I rebooted it, checked the log and found that it had tried to sleep and managed to become frozen.
It is probably a good idea to track this with bug reports in both Debian and GNOME and change their default settings on ppc64le.
However, is there anything that can be done at a lower level, for example, in the kernel, to reject the sleep attempt rather than letting the system get into this frozen state? If that could make it appear stable for every OS it would be much better than fixing it in one distribution at a time.

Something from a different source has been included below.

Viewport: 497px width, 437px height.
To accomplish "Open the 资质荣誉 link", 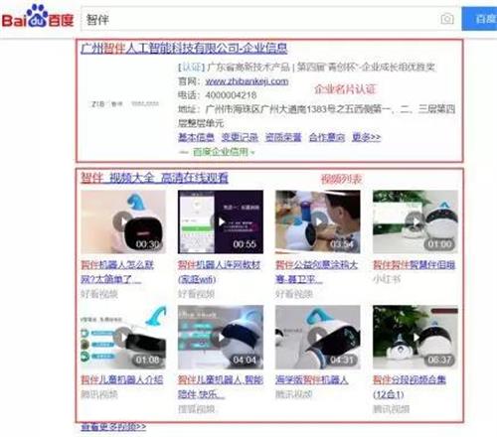I will click(283, 137).
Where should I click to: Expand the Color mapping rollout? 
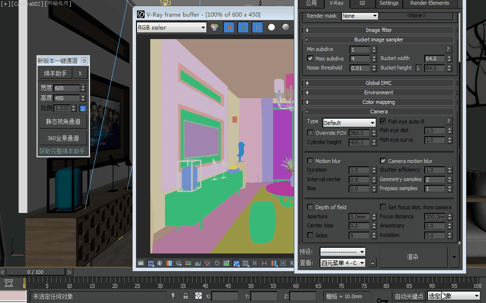tap(379, 102)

It was kind of obvious to me what had happened before I even looked in the logs but I can imagine some users might get a fright
MauryG5:
Hi Daniel, I remember this happening to me when I was using Ubuntu in version 20.04. If I left the computer for a while without using it, it would go to sleep with a black screen but when I tried to restore it from that state, the computer never recovered and crashed completely and you had to restart it. On Debian it never happened to me to be honest, I thought at the time that it was one of the many small Ubuntu bugs on Power but on Debian honestly I never tried to make it go to stand-by and then resume it ...
pocock:
If you make a fresh install of Debian with GNOME and then go and look at the default Settings panel for Power, you will see "Power Saving" default setting
The Debian wiki has some notes about systems which should never go to sleep. In particular, they show some settings in systemd so it seems this can't just be fixed by changing the settings in GNOME
--- Code: ---sudo systemctl mask sleep.target suspend.target hibernate.target hybrid-sleep.target
--- End code ---
This default is one of many ways where systemd appears to diverge from a traditional UNIX-like system.

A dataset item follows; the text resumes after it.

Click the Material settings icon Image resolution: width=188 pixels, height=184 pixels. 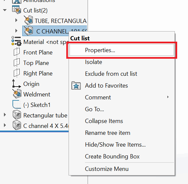click(x=16, y=41)
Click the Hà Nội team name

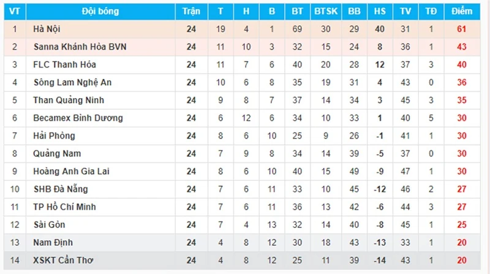[x=47, y=29]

You can check the current status of a system by checking each of those targets with the status command:
--- Code: ---$ sudo systemctl status sleep.target
● sleep.target - Sleep
Loaded: loaded (/lib/systemd/system/sleep.target; static)
Active: inactive (dead)
Docs: man:systemd.special(7)
--- End code ---
and on a system where the target was disabled:
--- Code: ---$ sudo systemctl status sleep.target
● sleep.target
Loaded: masked (Reason: Unit sleep.target is masked.)
Active: inactive (dead)
[code]
--- End code ---
MauryG5:
Just today I accidentally hit a key dedicated to sleep on my keyboard and in fact it made the problem of going to sleep and then it never recovered, forcing me to restart everything. I gave that command you reported and in fact the result is: mauriziop9 @ debian: ~ $ sudo systemctl status sleep.target
[sudo] mauriziop9 password:
● sleep.target - Sleep
Loaded: loaded (/lib/systemd/system/sleep.target; static)
Active: inactive (dead)
Docs: man: systemd.special (7)
Corvidae:
This isn't the best solution because it requires recompiling the kernel, but if you disable CONFIG_SUSPEND in the kernel config it should make it impossible for it to happen. From what I can tell, the s2idle state linux provides when suspend is enabled "works" in that it enters that state, but wakeup sources don't seem to work, so you can never get out of it.